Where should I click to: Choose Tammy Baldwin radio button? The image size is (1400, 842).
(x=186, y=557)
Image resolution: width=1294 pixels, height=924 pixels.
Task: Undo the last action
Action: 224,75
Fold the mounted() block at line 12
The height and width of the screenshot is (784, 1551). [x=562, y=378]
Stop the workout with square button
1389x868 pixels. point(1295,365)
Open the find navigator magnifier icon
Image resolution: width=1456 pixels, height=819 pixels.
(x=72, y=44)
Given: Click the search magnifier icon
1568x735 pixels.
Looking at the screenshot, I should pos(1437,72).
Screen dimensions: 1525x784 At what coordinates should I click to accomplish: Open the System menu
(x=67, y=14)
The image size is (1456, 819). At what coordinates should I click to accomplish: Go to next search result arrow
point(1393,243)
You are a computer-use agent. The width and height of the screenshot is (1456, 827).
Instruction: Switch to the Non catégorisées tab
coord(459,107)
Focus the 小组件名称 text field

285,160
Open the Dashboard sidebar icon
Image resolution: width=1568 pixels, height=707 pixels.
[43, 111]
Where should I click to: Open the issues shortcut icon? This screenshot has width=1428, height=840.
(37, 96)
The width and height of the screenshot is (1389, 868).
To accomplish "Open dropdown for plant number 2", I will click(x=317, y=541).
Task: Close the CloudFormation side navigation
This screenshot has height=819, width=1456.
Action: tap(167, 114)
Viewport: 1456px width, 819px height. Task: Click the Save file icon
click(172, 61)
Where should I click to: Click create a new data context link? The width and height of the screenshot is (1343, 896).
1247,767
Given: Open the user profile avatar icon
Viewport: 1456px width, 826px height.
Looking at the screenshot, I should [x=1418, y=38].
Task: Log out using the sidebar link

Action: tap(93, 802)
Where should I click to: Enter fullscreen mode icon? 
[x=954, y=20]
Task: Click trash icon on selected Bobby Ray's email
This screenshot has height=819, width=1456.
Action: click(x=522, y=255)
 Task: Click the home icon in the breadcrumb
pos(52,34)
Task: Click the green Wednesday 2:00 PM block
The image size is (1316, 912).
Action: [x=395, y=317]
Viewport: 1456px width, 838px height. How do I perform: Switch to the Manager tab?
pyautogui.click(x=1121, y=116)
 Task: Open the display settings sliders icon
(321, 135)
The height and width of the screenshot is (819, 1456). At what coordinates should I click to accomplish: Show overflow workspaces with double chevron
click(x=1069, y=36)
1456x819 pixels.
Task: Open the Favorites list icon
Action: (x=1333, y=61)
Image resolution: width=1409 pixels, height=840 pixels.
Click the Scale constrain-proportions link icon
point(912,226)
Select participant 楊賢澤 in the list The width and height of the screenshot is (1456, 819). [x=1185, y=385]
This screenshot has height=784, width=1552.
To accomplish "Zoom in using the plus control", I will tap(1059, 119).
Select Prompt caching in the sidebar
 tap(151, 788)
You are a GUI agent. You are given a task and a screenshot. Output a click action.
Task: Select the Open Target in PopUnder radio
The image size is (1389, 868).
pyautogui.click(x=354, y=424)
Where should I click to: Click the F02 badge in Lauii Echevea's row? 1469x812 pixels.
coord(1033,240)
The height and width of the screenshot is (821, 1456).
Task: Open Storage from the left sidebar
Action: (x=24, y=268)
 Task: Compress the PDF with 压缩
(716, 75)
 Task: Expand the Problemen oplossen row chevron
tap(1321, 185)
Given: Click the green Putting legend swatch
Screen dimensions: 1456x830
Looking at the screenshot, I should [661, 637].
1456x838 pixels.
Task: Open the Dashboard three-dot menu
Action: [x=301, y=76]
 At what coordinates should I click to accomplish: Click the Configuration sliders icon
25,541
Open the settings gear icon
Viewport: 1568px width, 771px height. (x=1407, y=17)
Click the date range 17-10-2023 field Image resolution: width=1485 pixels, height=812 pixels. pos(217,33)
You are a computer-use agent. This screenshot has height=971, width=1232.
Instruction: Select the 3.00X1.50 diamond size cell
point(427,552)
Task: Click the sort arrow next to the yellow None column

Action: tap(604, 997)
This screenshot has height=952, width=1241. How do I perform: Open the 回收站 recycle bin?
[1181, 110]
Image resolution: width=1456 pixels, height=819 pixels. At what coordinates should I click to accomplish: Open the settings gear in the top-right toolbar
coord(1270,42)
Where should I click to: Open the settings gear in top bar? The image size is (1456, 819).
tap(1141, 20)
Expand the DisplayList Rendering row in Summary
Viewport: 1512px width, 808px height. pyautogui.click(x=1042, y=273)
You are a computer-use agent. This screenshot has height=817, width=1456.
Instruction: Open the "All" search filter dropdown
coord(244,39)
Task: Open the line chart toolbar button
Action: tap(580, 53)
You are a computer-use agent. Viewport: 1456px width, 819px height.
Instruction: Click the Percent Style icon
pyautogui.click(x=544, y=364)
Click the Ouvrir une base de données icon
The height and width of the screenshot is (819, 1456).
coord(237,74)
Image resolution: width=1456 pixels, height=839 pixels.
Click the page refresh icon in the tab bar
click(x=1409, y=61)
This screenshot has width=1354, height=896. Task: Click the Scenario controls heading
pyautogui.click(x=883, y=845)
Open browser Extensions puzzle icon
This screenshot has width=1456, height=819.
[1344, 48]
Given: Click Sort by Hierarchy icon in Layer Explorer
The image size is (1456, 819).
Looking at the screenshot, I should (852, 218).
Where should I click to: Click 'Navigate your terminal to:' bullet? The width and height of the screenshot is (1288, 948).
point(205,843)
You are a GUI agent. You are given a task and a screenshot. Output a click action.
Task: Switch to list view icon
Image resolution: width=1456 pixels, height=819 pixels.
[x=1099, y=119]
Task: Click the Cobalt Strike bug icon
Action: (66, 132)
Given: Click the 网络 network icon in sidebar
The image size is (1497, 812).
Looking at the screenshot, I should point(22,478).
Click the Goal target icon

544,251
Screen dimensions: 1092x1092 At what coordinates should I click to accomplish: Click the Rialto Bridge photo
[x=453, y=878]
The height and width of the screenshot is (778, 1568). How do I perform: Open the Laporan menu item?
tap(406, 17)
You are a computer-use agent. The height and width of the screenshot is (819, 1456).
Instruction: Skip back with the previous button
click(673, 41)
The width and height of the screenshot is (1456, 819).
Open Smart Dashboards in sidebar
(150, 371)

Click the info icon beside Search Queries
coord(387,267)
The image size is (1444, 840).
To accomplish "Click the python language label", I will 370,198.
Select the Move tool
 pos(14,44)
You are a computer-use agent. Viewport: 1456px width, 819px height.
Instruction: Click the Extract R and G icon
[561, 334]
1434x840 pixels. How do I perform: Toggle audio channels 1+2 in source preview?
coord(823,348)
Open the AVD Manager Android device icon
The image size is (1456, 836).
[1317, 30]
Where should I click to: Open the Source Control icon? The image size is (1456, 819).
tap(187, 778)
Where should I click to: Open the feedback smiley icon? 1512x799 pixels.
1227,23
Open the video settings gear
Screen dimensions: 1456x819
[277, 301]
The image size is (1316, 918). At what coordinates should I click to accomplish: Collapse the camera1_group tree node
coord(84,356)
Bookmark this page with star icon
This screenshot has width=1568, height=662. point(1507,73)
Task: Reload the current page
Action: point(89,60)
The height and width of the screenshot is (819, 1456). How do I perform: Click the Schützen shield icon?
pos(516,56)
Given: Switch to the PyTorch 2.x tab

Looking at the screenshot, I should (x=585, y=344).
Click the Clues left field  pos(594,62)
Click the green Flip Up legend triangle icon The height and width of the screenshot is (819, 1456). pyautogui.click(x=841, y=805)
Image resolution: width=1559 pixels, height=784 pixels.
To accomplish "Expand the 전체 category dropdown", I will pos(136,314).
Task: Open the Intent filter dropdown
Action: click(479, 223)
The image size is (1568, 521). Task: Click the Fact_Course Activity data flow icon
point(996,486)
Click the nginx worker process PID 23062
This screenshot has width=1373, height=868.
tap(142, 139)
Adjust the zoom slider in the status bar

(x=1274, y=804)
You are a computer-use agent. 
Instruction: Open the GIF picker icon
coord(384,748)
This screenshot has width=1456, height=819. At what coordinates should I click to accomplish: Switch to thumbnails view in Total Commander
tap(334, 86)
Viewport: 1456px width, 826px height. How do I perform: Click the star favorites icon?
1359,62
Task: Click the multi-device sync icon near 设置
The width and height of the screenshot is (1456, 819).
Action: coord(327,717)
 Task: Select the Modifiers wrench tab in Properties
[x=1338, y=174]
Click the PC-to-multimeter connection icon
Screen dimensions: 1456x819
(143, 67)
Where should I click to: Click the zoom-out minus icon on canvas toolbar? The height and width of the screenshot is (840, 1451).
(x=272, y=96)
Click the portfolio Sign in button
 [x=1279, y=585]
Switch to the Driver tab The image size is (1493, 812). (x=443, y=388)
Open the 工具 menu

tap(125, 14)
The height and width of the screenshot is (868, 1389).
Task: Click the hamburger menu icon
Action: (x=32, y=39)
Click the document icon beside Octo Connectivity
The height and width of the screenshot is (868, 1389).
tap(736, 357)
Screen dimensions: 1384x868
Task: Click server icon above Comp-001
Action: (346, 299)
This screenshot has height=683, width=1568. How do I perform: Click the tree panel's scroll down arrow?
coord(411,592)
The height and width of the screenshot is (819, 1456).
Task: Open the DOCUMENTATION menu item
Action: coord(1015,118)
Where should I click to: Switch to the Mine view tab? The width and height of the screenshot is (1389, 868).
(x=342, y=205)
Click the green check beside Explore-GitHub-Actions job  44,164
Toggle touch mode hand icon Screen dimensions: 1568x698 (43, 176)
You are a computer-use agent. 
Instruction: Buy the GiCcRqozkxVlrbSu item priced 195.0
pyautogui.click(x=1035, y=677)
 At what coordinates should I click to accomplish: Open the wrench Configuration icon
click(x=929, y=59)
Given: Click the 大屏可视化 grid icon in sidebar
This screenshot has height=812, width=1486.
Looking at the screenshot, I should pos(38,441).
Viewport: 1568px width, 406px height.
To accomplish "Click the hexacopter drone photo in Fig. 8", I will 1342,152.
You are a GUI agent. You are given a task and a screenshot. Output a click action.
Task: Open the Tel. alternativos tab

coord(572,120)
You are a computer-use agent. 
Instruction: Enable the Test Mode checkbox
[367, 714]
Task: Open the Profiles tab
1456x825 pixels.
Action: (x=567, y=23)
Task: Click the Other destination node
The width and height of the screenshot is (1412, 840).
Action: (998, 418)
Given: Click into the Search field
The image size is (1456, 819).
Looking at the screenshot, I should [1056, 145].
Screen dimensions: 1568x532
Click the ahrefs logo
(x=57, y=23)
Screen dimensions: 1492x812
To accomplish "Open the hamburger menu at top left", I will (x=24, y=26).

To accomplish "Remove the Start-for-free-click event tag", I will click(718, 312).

WHAT THE TASK ASKS. Return only the part of the records above that opens with the line containing "This screenshot has height=683, width=1568." and closes with the line containing "Click the green check", ends included.

ANSWER TO THIS EXERCISE.
This screenshot has height=683, width=1568. How do I perform: Click the tree panel's scroll down arrow?
coord(411,592)
The height and width of the screenshot is (819, 1456).
Task: Open the DOCUMENTATION menu item
Action: coord(1015,118)
Where should I click to: Switch to the Mine view tab? The width and height of the screenshot is (1389, 868).
(x=342, y=205)
Click the green check beside Explore-GitHub-Actions job  44,164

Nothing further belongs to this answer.